What is RDMA?
RDMA (Remote Direct Memory Access) is a networking capability that lets one machine access another machine’s memory directly, without involving either machine’s CPU, operating-system kernel, or data copies along the way. This bypass is what gives RDMA its very low latency and high throughput compared to conventional TCP/IP networking.
Common RDMA-capable fabrics include InfiniBand and RoCE (RDMA over Converged Ethernet). NVIDIA’s NVLink provides a similar direct-access path between GPUs within a node or rack.
Why does RDMA matter for AI infrastructure?
Large AI workloads move enormous amounts of data between GPUs, and the network can easily become the bottleneck. RDMA removes the CPU and OS from that path, so GPUs on different nodes can exchange data at close to hardware speed. Two cases where this is decisive:
- Distributed training. Multi-node training with data or model parallelism requires frequent all-reduce and all-to-all exchanges of gradients and activations. RDMA (often via GPUDirect) keeps those collective operations fast enough that adding nodes actually adds usable throughput.

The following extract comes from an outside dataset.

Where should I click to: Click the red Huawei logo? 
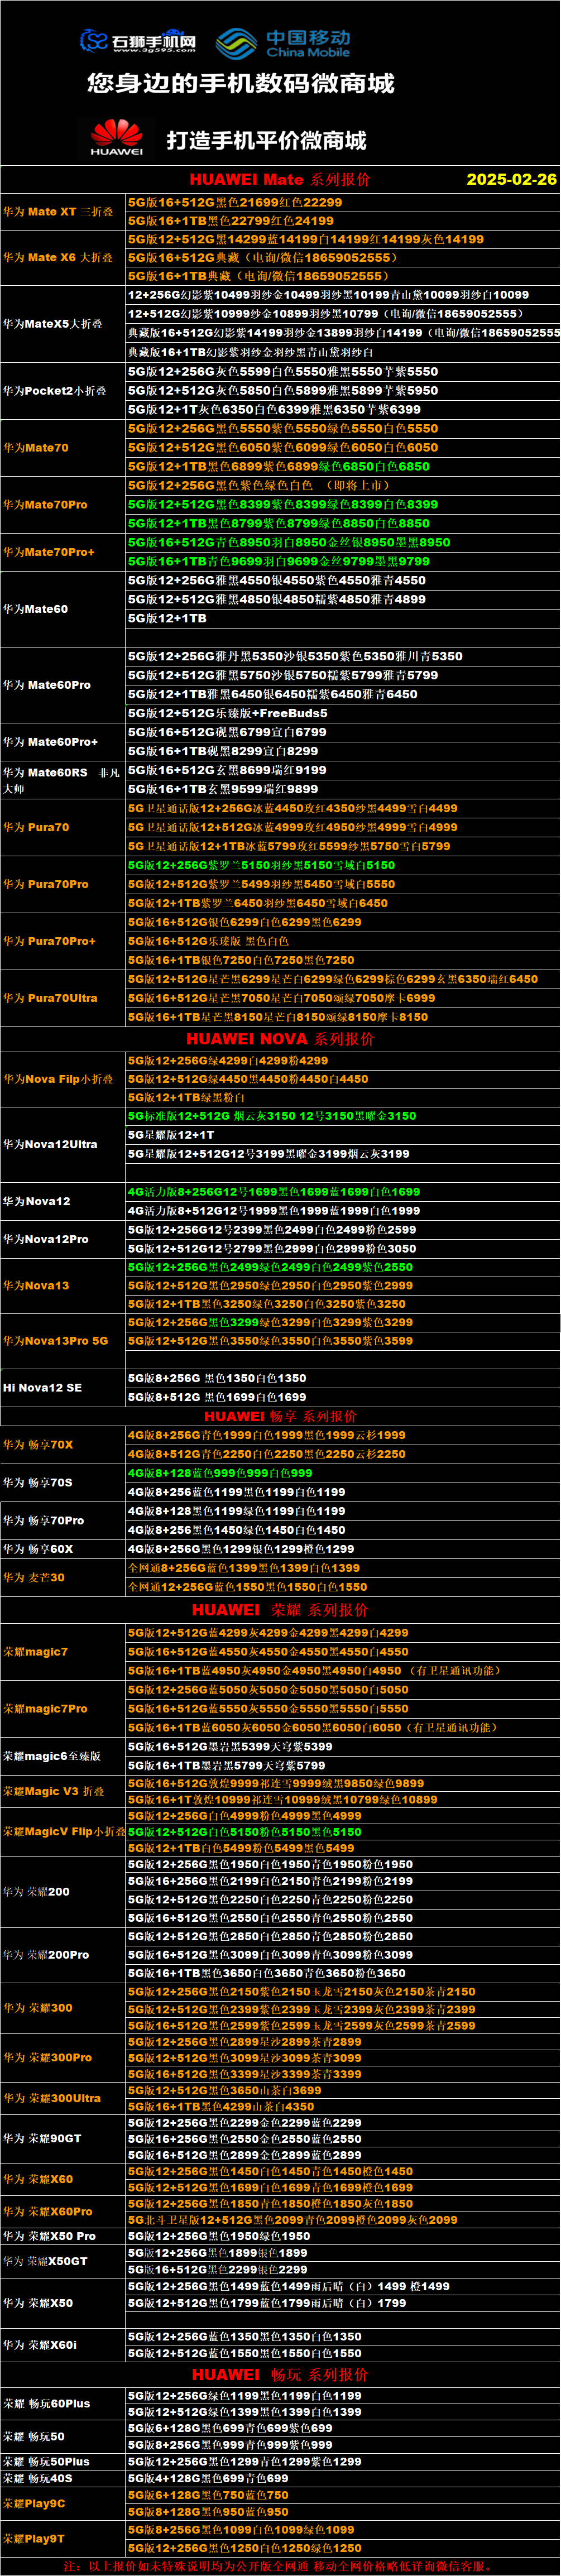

- Disaggregated inference. Splitting prefill and decode across separate GPU pools means moving the KV cache, often gigabytes per request, between GPUs. That transfer is only cheap enough to be worthwhile on an RDMA-capable fabric.
The practical takeaway
Whether an inference or training feature is worth enabling often depends on whether the underlying cluster has RDMA networking. Features that require moving large tensors between nodes, such as disaggregated serving or wide expert parallelism, reach their full performance only where the fabric supports RDMA.